More than one in three (35%) global insurers are budgeting over 50m euros (US$58.7m) for IFRS 17 implementation, according to new research.
The Deloitte commissioned research, which was prepared by the Economist Intelligence Unit, also revealed a significant focus on technology expenditure for the new global accounting regulations which come into effect on 1 January 2021. It found that 87% of companies are expecting to upgrade their systems in advance of the 2021 effective date.
Insurers confident of meeting deadline
Deloitte global IFRS insurance leader Francesco Nagari said, ”The long awaited standard, released in May 2017, aims to establish one set of financial reporting requirements for all types of insurance contracts.
“However, to achieve compliance insurers need more granular data and more extensive calculations, going significantly beyond the information required for current accounting practices. The findings of our survey demonstrate that many more insurers are now working extensively and with substantial budgets to be compliant in time.”
Research from Deloitte five years ago, prior to the release of the final IFRS standard, found that just 7% of insurers expected to spend more than 50m euros.

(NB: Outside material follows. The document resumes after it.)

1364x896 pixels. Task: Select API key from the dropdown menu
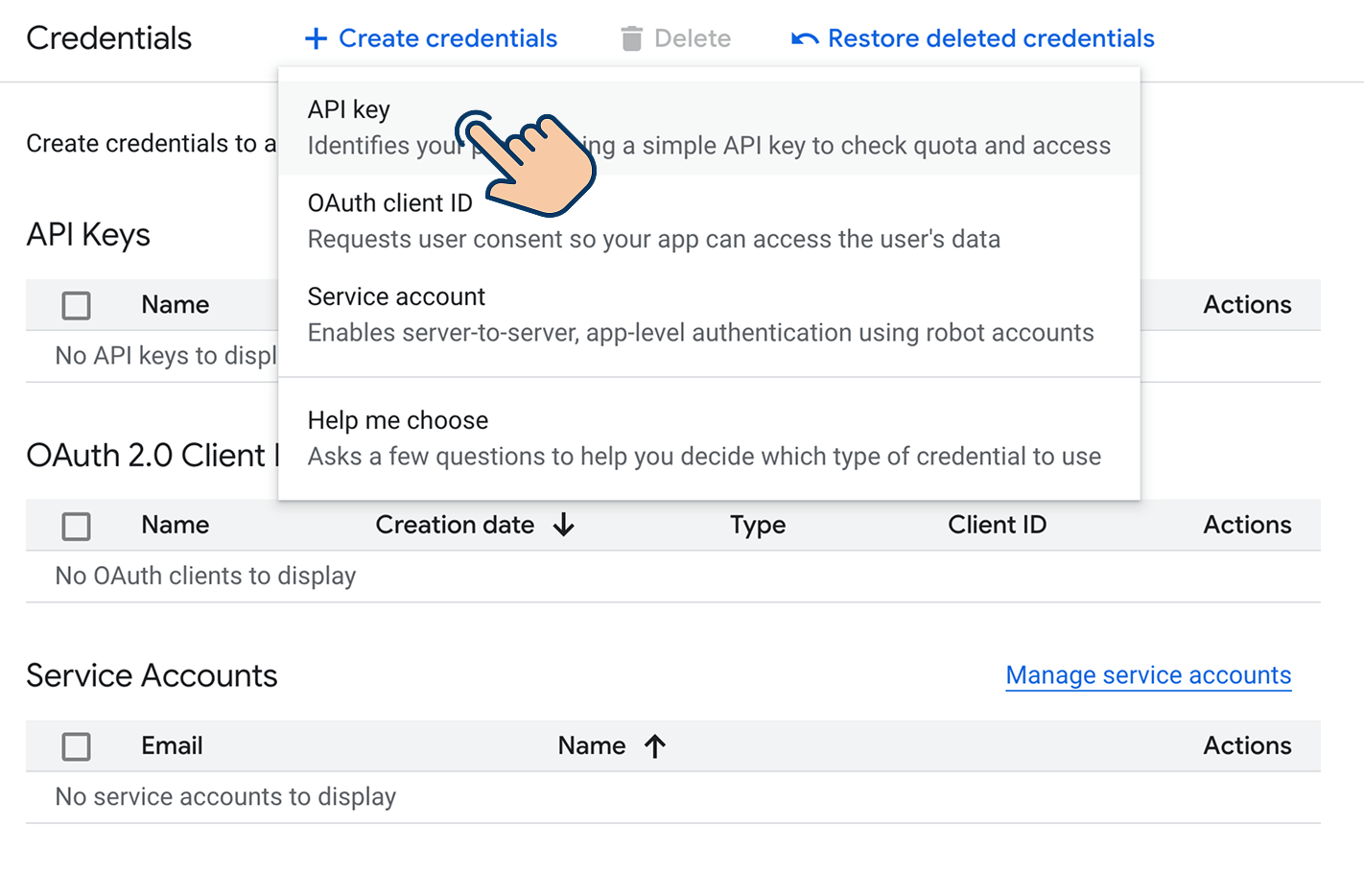(349, 110)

Mr Nagari added that despite the significant and increasing budgets involved, it was observed that 90% of insurers surveyed feel somewhat or very confident that they will hit the deadline.
“2021 is a challenging and critical milestone for the insurance industry but it will mark an important step towards one universal accounting language in improving transparency and comparability,” he said.

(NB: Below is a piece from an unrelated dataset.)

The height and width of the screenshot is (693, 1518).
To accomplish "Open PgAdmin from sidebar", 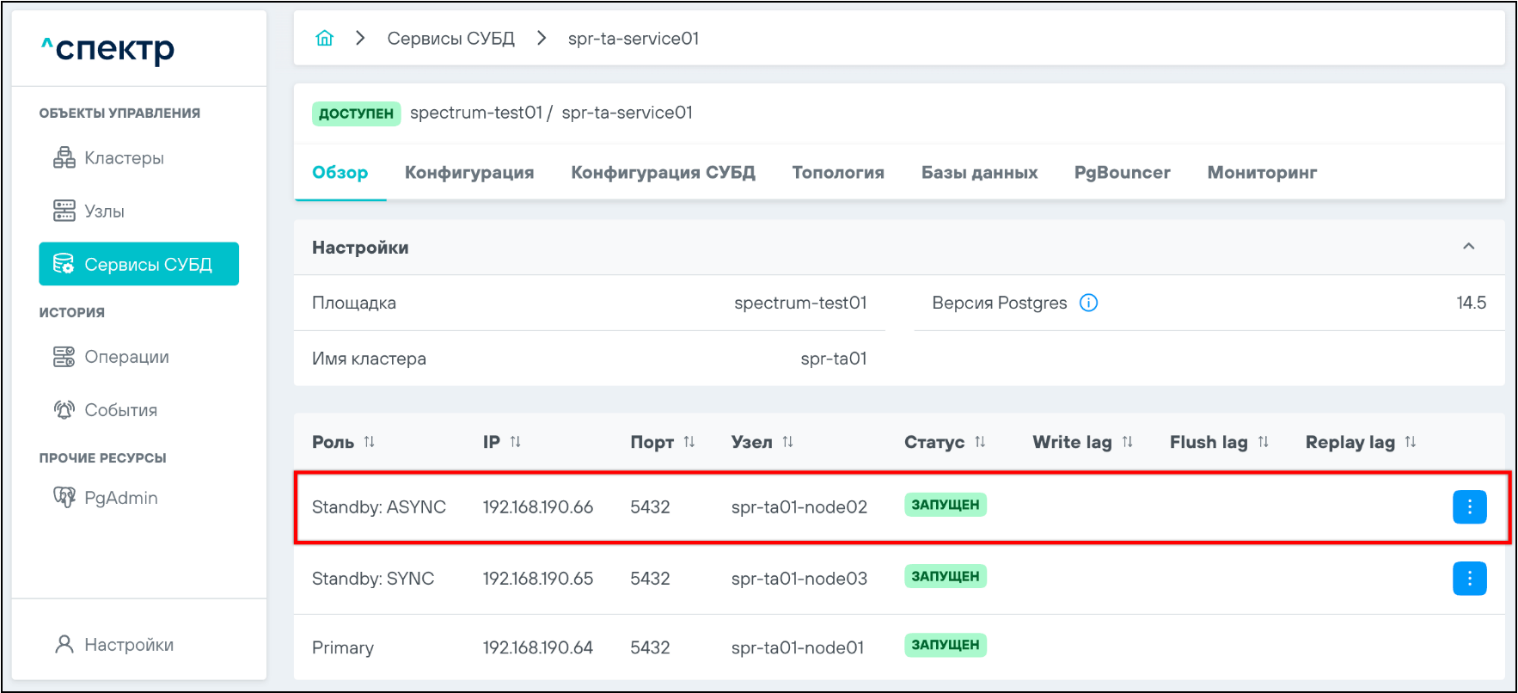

In addition to technology, insurers are also investing in specialist talent to not only implement new systems, but also encourage greater collaboration between finance, actuarial and other departments.

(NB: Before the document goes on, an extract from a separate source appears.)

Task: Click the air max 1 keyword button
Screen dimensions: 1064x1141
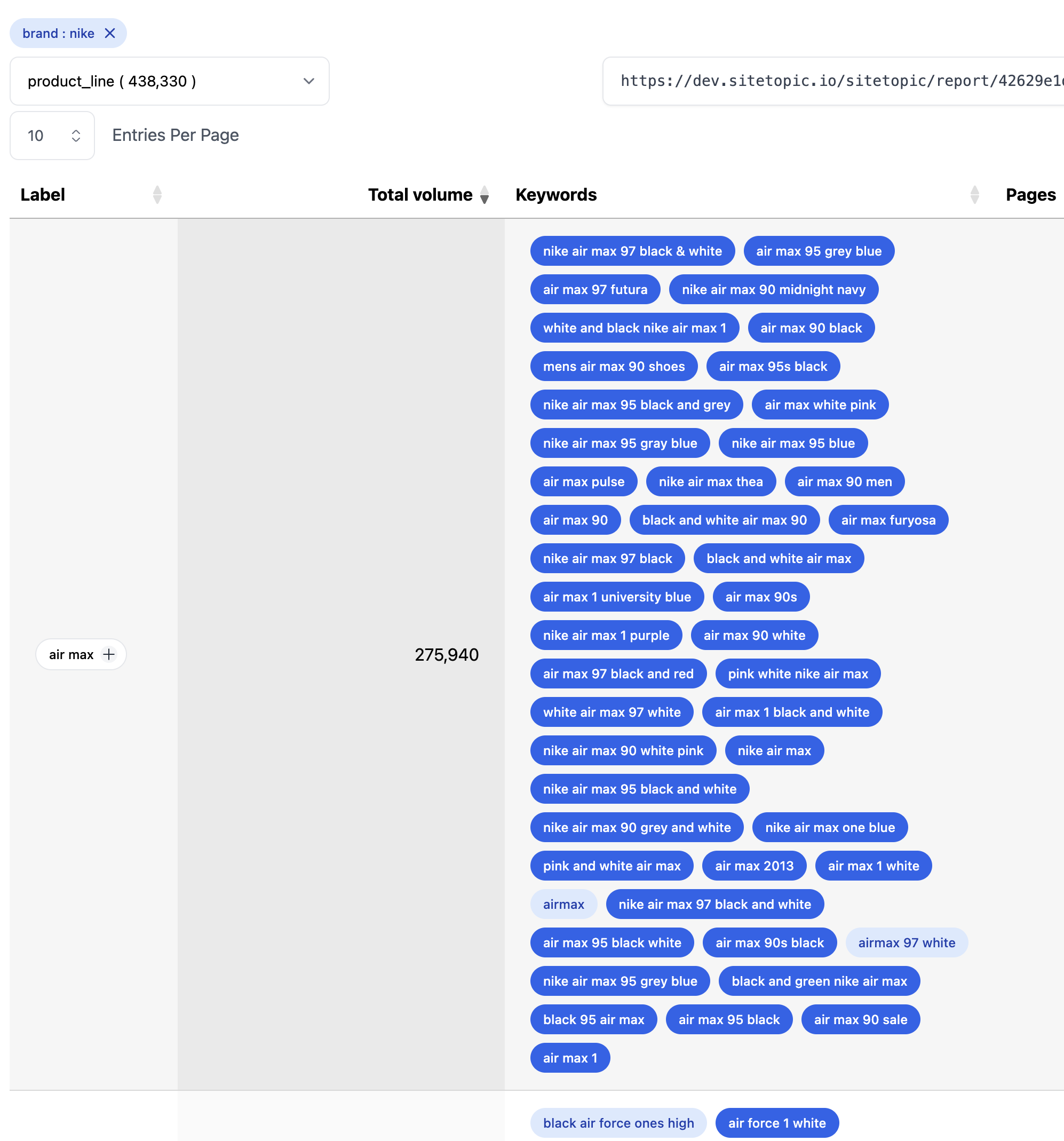Action: [x=571, y=1057]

The research revealed that Asian respondents reported a much higher difficulty than their European counterparts with a number of key complex facets of bringing insurers into IFRS 17 compliance.
Deloitte Southeast Asia insurance leader Raj Juta noted that in Southeast Asia, insurers are having greater difficulty particularly with reviewing the operating model of actuarial, finance and risk functions, educating and training staff, and preparing investor relations and financial communications for shareholders and markets.
As a result, actuarial, accounting and collaboration skills will be in high demand.
“To become IFRS 17 compliant, many insurers around the world and in Southeast Asia alike are trying to drive tighter integrations between finance, actuarial and other departments. Since the data required to meet the standard will need to come from a wide range of areas and be processed in new ways, insurers will require individuals with not only actuarial and accounting expertise but also those who can piece together the aspects of IT, actuarial and finance most impacted by IFRS 17,” he said.
The research findings are based on the responses of 340 insurance executives from global insurers, located across the UK, US, Canada, Italy, Germany, France, Japan, Switzerland, Spain, China, South Korea, and the Netherlands.